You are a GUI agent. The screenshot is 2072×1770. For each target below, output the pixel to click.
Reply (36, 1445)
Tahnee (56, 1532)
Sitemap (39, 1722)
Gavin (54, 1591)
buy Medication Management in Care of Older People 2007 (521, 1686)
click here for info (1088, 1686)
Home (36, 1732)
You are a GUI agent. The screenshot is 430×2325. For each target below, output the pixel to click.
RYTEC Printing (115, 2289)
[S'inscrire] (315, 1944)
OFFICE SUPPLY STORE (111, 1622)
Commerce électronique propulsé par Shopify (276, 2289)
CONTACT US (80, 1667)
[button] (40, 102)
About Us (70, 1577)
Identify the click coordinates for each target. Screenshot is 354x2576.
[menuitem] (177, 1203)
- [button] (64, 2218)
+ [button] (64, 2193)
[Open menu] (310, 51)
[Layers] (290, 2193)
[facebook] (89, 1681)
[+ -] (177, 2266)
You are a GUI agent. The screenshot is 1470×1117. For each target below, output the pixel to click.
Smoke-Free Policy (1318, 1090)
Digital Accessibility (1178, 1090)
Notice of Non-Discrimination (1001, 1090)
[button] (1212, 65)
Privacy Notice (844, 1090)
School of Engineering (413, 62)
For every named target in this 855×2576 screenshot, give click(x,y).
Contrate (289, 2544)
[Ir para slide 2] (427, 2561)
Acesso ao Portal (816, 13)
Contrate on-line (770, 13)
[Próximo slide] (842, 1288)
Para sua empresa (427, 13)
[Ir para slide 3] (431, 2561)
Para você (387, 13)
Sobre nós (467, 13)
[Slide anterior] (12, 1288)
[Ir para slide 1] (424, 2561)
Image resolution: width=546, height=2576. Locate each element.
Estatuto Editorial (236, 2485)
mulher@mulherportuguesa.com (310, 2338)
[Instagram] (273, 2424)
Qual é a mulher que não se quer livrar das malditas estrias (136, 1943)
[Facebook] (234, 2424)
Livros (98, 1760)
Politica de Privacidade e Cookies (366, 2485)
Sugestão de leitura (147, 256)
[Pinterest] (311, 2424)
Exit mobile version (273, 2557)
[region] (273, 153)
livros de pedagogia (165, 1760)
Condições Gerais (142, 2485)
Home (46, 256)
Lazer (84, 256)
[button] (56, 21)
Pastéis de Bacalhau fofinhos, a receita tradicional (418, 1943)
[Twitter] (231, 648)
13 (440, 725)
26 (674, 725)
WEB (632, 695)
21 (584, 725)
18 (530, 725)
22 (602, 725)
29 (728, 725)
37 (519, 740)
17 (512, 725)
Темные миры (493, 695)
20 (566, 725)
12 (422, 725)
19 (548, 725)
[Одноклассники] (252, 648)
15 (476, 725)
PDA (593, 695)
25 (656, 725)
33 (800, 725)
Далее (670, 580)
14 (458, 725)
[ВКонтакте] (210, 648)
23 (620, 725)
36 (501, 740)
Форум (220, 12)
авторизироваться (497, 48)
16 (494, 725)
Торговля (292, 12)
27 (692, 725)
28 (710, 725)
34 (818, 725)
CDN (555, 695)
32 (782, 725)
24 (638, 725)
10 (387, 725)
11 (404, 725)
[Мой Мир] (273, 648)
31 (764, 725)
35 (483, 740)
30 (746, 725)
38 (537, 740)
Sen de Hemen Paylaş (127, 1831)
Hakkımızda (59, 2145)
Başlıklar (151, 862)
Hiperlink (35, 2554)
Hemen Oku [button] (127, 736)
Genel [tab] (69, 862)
####################
▶ Problem to work on
Using the data above, repeat exactly the lines that begin at the line with "Gavin (54, 1591)" and end at the line with "[+ -] (177, 2266)", both ends included.

▶ Completed task
Gavin (54, 1591)
buy Medication Management in Care of Older People 2007 (521, 1686)
click here for info (1088, 1686)
Home (36, 1732)
You are a GUI agent. The screenshot is 430×2325. For each target below, output the pixel to click.
RYTEC Printing (115, 2289)
[S'inscrire] (315, 1944)
OFFICE SUPPLY STORE (111, 1622)
Commerce électronique propulsé par Shopify (276, 2289)
CONTACT US (80, 1667)
[button] (40, 102)
About Us (70, 1577)
Identify the click coordinates for each target. Screenshot is 354x2576.
[menuitem] (177, 1203)
- [button] (64, 2218)
+ [button] (64, 2193)
[Open menu] (310, 51)
[Layers] (290, 2193)
[facebook] (89, 1681)
[+ -] (177, 2266)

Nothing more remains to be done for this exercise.